The increasing prevalence of polymyxin-resistant bacteria has stimulated the search for improved polymyxin lipopeptides. Here we describe the sequence and product profile for polymyxin D nonribosomal peptide synthetase from Paenibacillus polymyxa ATCC 10401. The polymyxin D synthase gene cluster comprised five genes that encoded ABC transporters (pmxC and pmxD) and enzymes responsible for the biosynthesis of polymyxin D (pmxA, pmxB, and pmxE). Unlike polymyxins B and E, polymyxin D contains D-Ser at position 3 as opposed to L-alpha,gamma-diaminobutyric acid and has an L-Thr at position 7 rather than L-Leu. Module 3 of pmxE harbored an auxiliary epimerization domain that catalyzes the conversion of L-Ser to the D-form. Structural modeling suggested that the adenylation domains of module 3 in PmxE and modules 6 and 7 in PmxA could bind amino acids with larger side chains than their preferred substrate.

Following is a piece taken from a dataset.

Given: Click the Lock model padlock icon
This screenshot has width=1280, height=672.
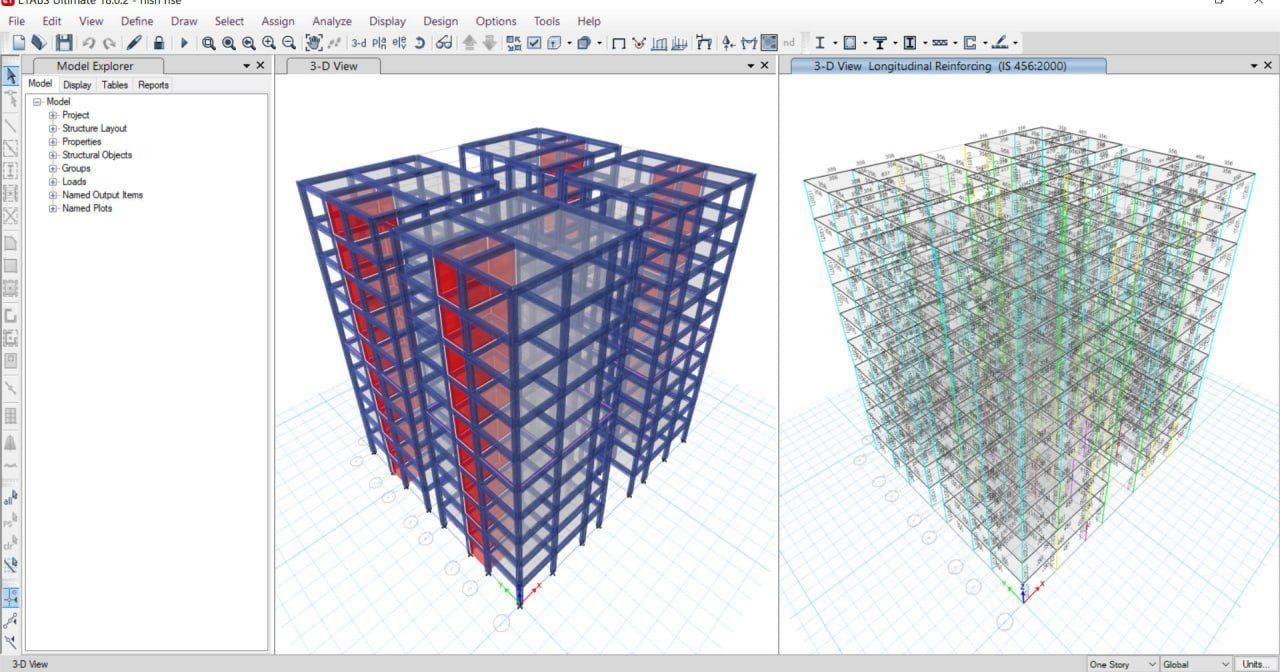Looking at the screenshot, I should coord(159,43).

Feeding individual amino acids into the culture media not only affected production of polymyxins D-1 and D-2 but also led to the incorporation of different amino acids at positions 3, 6, and 7 of polymyxin D. Interestingly, the unnatural polymyxin analogues did not show antibiotic activity against a panel of Gram-negative clinical isolates, while the natural polymyxins D-1 and D-2 exhibited excellent in vitro antibacterial activity and were efficacious against Klebsiella pneumoniae and Acinetobacter baumannii in a mouse blood infection model. The results demonstrate the excellent antibacterial activity of these unusual D-Ser(3) polymxyins and underscore the possibility of incorporating alternate amino acids at positions 3, 6, and 7 of polymyxin D via manipulation of the polymyxin nonribosomal biosynthetic machinery.